Dahulu kampung ini disebut dengan Kampung Palembang.
Perkampungan ini pada awalnya dibangun dan ditempati oleh orang-orang Bugis.
Dahulu saat jalur dagang di sepanjang sungai masih sangat ramai, warga Bugis yang tinggal disana sengaja menetap.
Pada saat ini, penghuni kampung tersebut sudah tidak murni orang Bugis namun sudah beragam suku.
Perkembangan pesatnya perdagangan komoditas karet, lada, kopi serta kekayaan hutan lainnya mendorong kemajuan kota.
Di masa kekuasaan Hindia Belanda, yaitu tahun 1857, kota Menggala menjadi ibukota Lampung tengah dan dipimpin oleh seorang Asisten Residen.

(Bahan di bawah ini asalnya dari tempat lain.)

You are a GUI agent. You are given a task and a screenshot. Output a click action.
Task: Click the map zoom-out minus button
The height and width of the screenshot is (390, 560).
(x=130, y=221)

Fasilitas kota juga dibangun. Bangunan peninggalan Belanda hingga saat ini masih dapat ditemukan di kota Menggala ditandai dari empat bangunan yang direnovasi atau tidak difungsikan kembali.
Berikut adalah sejarah berdirinya Kerajaan Tulang Bawang hingga peninggalan yang masih dapat dikunjungi dan dilihat hingga saat ini. Cukup menambah wawasan Anda, kan?